Example: In-Amenas, Algeria,

Algerian terrorist Mokhtar Belmokhtar attacked the Tigantourine gas plant near In-Amenas in January 2013, murdering 39 expats and one local guard. This happened after a bitter conflict over seven months between operator Sonatrach and the local Touareg people, leading to a hunger strike by the Touaregs a month before the attack. The conflict was over contracts for driver jobs.

Belmokhtar is not from the local community but saw the conflict between the company and community as an opportunity. The consensus of intelligence agencies and security analysts is that his group spent up to six months prior to the attack targeting the facility and obtaining key inside information via local sympathizers. Belmokhtar’s group had the list of names of the expats and knew where they stayed at the compound or worked onsite. He knew the date of the partner VIP visit, during which he planned his attack. Full secrecy about Belmokhtar’s preparations was maintained.

An “unusual number” of local staff did not show up for work on the day of the attack. Other local staff at the gas plant were seen hugging the terrorists when they arrived.

How to improve navigation of the human terrain?

These stories illustrate some of the human terrain challenges and the limitations of the traditional “gates, guards and guns” approach to security and of typical community engagement programs.

It is essential for companies to obtain critical insights about the community –  its perceptions and expectations, social fault lines, stories that are being spread and possible actions being planned against the company – and to know how these evolve.

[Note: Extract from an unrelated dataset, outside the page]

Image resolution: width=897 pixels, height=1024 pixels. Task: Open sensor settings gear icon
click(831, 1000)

How can this be dealt with more pro-actively? How can expectations and communication be managed better? How can transparency and the sense of involvement and control of their destiny by the community be improved? How can the sharing of human terrain information be improved within the company, ensuring better cooperation among drilling, project, operations, contractors, subcontractors, CR and security, so they can speak and act as one?

A new approach?

Navigating the human terrain is a new approach that combines know-how from the fields of anthropology, conflict resolution, political economy, advanced special operations, community engagement and development and E&P project management. It is delivered as a service provided by a social risk consultancy firm, involving long-term persistent engagement with communities by a team living in the community.

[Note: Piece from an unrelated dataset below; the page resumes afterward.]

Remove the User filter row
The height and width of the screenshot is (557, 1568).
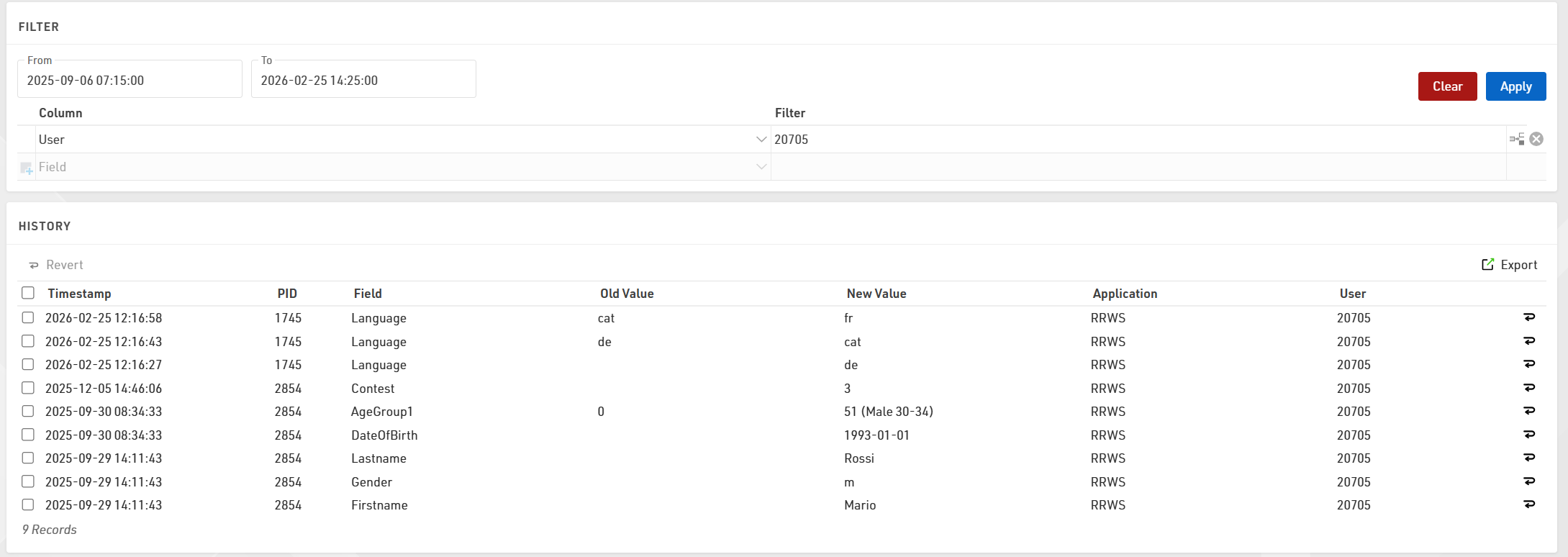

The team acts as adviser to the company, proactively engaging community members on a daily basis, building relations, obtaining key insights, explaining what the company does and why. The team maintains an office in the community to receive and record claims and complaints from the community, process these and advise the company on the appropriate response and implementation. The team communicates daily with drilling/operations, CR and security, sharing information with the company and its contractors.

The team includes expats to avoid conflicts of loyalty and issues of tribal rivalry, and works closely with the company’s CLO and security team. Team skills include anthropology, conflict resolution, community development and capacity building, E&P projects and security.

The field team is backed by the consultant’s central office, performing scientific analysis, monitoring social and local media, providing linguistic support, maintaining information databases, observing human terrain evolutions, drafting engagement plans, preparing reports and recommendations for the company.

Conclusions

Paraphrasing a colleague, Michael Keating: As the oil patch looks into the next decade of exploration and production, Africa stands out as one of the most promising yet problematic areas. Fulfilling its promise will neither be quick nor easy, but all companies that deeply understand the human terrain can outperform while supporting stability and growth in their neighboring communities.

Wouldn’t that be great for everyone involved?

This article is based on a presentation at the 2014 IADC Drilling Africa Conference & Exhibition, 1-2 October, Paris.